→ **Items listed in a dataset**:
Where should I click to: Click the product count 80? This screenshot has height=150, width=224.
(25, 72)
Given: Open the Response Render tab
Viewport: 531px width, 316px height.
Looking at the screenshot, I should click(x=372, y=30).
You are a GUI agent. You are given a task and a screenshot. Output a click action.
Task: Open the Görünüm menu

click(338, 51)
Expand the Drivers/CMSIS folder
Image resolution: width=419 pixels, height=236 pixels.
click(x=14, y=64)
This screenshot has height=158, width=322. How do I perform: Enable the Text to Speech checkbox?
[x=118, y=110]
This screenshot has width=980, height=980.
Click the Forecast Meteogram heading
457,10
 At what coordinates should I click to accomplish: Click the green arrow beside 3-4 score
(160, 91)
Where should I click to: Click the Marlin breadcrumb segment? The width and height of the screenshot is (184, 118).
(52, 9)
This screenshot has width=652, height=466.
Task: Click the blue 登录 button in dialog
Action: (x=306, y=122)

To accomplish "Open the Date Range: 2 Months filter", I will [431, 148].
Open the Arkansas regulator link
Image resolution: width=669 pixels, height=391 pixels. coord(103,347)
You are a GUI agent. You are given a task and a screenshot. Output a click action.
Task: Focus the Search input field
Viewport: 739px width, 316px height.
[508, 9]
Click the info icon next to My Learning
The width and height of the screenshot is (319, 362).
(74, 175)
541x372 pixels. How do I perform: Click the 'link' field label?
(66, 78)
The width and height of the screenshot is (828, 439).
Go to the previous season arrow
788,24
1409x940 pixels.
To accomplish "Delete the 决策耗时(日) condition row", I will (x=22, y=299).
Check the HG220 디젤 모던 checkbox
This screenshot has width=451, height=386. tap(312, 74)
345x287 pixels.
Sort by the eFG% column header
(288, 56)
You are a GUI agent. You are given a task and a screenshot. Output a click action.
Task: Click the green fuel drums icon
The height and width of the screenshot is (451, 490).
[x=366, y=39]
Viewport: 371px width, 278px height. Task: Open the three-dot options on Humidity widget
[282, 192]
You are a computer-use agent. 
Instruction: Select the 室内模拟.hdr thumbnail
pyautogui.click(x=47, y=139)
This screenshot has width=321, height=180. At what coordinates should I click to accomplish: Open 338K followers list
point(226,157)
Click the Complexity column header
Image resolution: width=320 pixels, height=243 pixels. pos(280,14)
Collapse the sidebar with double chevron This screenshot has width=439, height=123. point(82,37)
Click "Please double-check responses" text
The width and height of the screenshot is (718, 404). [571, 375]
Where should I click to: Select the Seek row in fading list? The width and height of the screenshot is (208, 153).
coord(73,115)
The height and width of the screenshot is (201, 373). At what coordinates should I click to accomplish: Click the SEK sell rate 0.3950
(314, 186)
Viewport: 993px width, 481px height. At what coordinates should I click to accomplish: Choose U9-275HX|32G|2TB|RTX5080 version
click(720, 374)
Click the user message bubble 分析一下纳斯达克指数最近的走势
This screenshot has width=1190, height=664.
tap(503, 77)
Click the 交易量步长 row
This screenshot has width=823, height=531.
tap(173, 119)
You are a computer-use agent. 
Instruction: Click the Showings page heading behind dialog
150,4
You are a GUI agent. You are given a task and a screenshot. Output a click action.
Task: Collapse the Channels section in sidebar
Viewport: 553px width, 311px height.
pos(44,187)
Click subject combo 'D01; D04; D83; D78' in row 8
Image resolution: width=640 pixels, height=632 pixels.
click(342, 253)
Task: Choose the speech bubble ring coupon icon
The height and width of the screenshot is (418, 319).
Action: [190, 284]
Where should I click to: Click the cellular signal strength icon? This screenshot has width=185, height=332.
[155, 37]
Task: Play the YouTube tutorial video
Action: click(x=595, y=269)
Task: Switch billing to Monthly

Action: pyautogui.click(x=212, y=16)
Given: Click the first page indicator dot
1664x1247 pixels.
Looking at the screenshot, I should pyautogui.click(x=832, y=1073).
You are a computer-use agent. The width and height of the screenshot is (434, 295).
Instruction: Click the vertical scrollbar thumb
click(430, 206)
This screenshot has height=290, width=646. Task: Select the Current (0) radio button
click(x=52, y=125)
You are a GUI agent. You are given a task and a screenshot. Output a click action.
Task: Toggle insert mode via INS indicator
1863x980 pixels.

→ **What is asked**: Reproduce the rows as a numbered list, dropping any blank lines, starting at the line containing "345x287 pixels." and ending at the line containing "pyautogui.click(x=47, y=139)", and include nothing outside that range.

→ **Output**:
1. 345x287 pixels.
2. Sort by the eFG% column header
3. (288, 56)
4. You are a GUI agent. You are given a task and a screenshot. Output a click action.
5. Task: Click the green fuel drums icon
6. The height and width of the screenshot is (451, 490).
7. [x=366, y=39]
8. Viewport: 371px width, 278px height. Task: Open the three-dot options on Humidity widget
9. [282, 192]
10. You are a computer-use agent. 
11. Instruction: Select the 室内模拟.hdr thumbnail
12. pyautogui.click(x=47, y=139)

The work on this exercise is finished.